Mr Ahmadinejad also said that the state of Israel should be moved away from the Muslim world.
"I think all responsible leaders in the international community recognise how outrageous such comments are," White House spokesman Scott McClellan said.
US President George W. Bush called Iran "a real threat". He repeated his charge from 2002 that Iran is part of an "axis of evil," and urged Tehran to prove it does not seek nuclear weapons.
There was also condemnation from Europe, which has taken the lead in efforts to negotiate an accord with Iran over its nuclear program.
"The comments are wholly unacceptable and we condemn them unreservedly. They have no place in civilised political debate," said Britain's Minister for Europe, Douglas Alexander, whose country holds the rotating EU presidency.
With Germany, France and Britain tentatively due to hold talks with Iran over its disputed nuclear activities, US and European officials said Mr Ahmadinejad had reinforced suspicions about Tehran's nuclear ambitions.

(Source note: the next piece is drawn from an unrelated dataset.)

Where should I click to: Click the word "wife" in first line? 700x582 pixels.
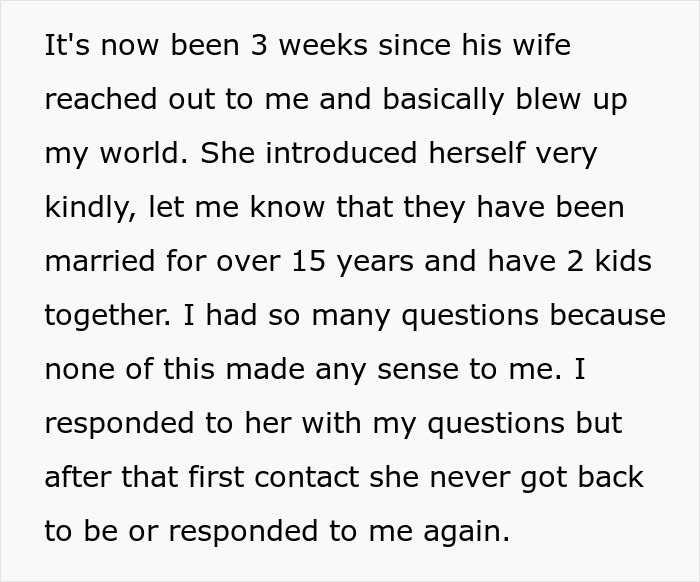coord(539,46)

"His comments and statements only underscore why it is so important that the international community continue to work together to keep Iran from developing nuclear weapons," Mr McClellan said.
German Foreign Minister Frank-Walter Steinmeier said the Iranian president's remarks were "shocking and totally unacceptable".

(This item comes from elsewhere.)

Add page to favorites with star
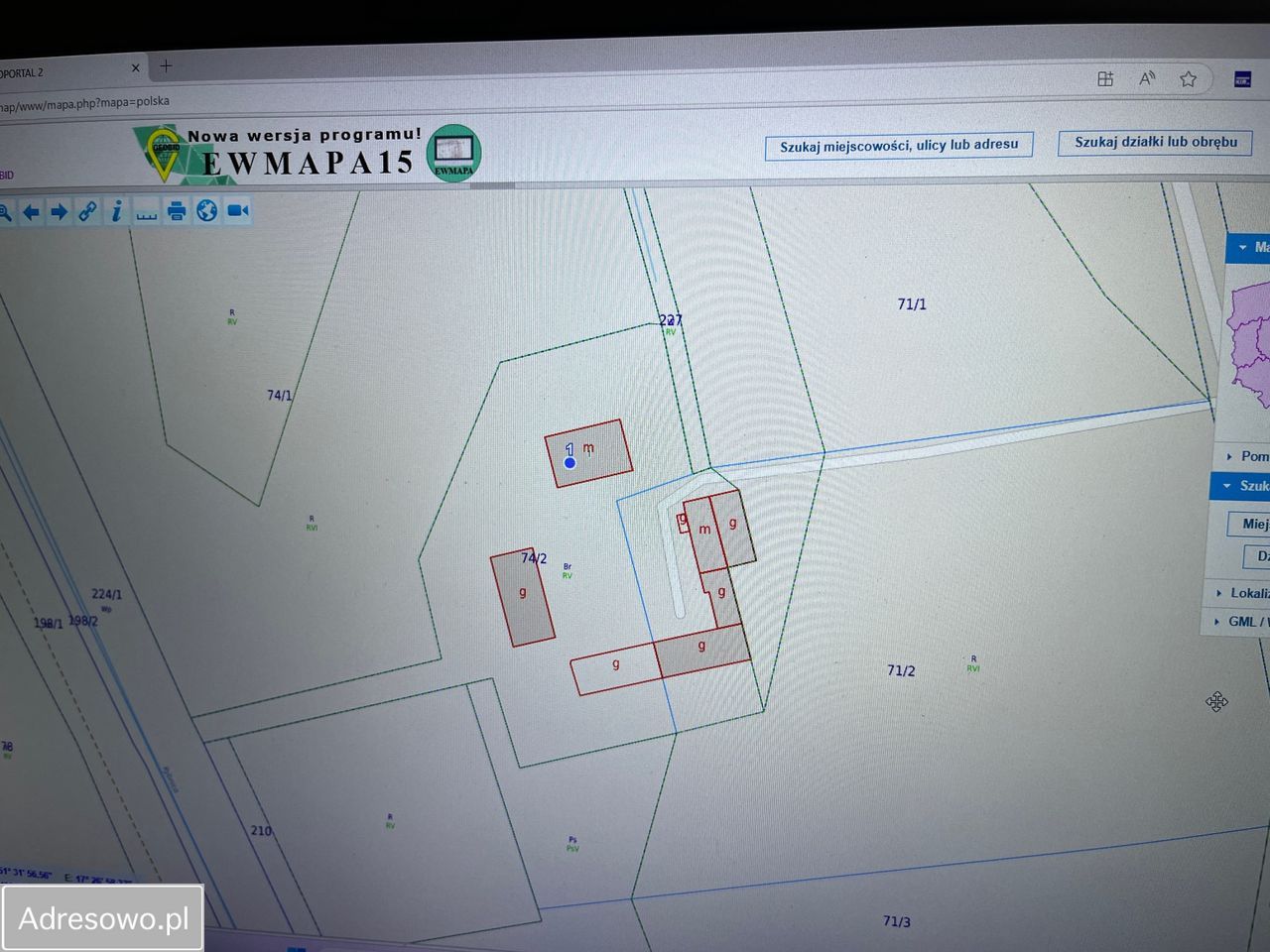The width and height of the screenshot is (1270, 952). [1188, 79]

Mr Steinmeier said that, in the absence of the Iranian ambassador, the government on Monday had called in Iran's charge d'affaires in Germany to signal its disapproval of an anti-Jewish outburst by the president last week.
In October, President Ahmadinejad said Israel "must be wiped off the map" and last week he described the country as a "tumour" and said it should be moved to Germany or Austria.

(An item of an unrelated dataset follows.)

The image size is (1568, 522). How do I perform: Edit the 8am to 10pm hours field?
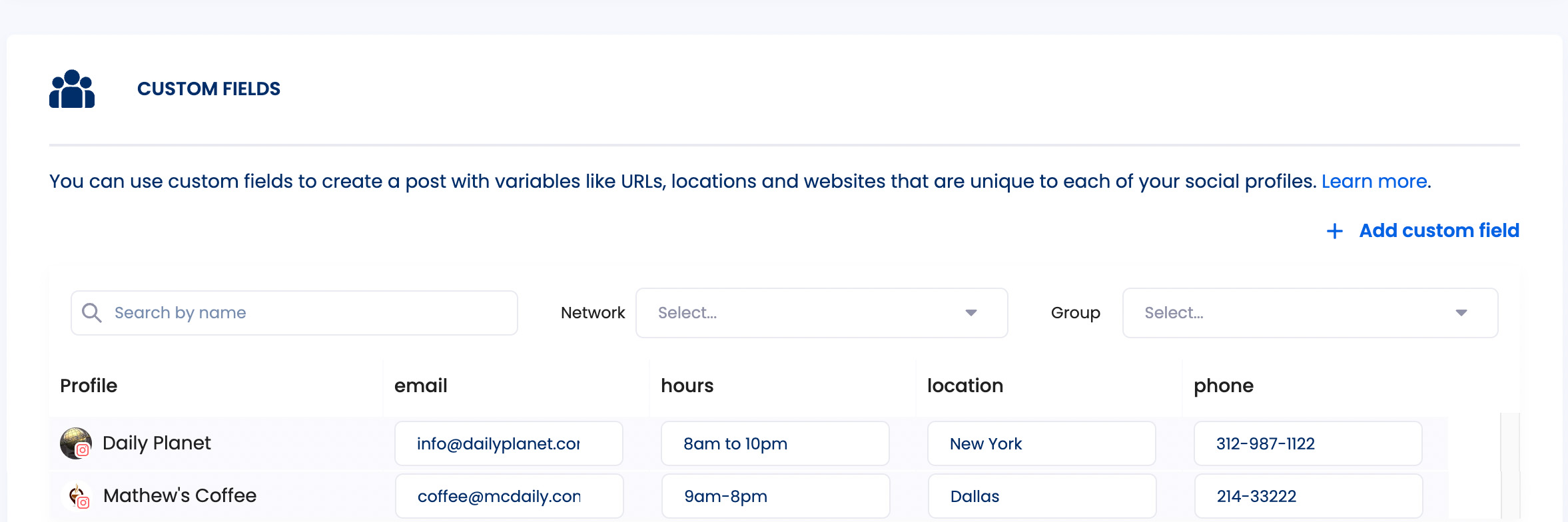(775, 443)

On Wednesday, he said: "They have invented a myth that Jews were massacred and place this above God, religions and the prophets."
The president of the Central Council of Jews in Germany, Paul Spiegel, called Mr Ahmadinejad's speech "repulsive".
"I lost my sister and several other relatives in the Holocaust. Words fail one when one hears such unbearable utterances," he told the Tageszeitung newspaper.
The French government said Mr Ahmadinejad's "declarations did not contribute to establishing a climate of confidence between Iran and the international community."
Austrian President Heinz Fischer said President Ahmadinejad's verbal attacks against Jews and Israel were "unacceptable".
In Jerusalem, Prime Minister Ariel Sharon's spokesman said Mr Ahmadinejad's "perverse vision" should make clear to the world that the Iranian regime posed a dangerous threat.
"We hope that these extremist declarations will make the world wake up to the nature of this regime -- especially the fact that Iran's nuclear program and its support of international terrorism, represents not only a danger for Israel but for the entire Western civilisation," Mr Sharon's spokesman Raanan Gissin told news agency AFP.
He vowed that Israel would defend itself and would not allow for a second genocide of Jews.
In the US Senate, Democrat John Kerry blasted the remarks as "reprehensible," adding that the world must not remain silent as it did during the rise of Nazism in 1930s Germany.
It is "long overdue to stand up to the worlds leading state sponsor of terrorism and lead an unrelenting international effort to make Iran cease its support of terrorism," he said.
Commentators in and outside of Iran have said the Islamic Republic appears on a collision course with Western governments following President Ahmadinejad's remarks.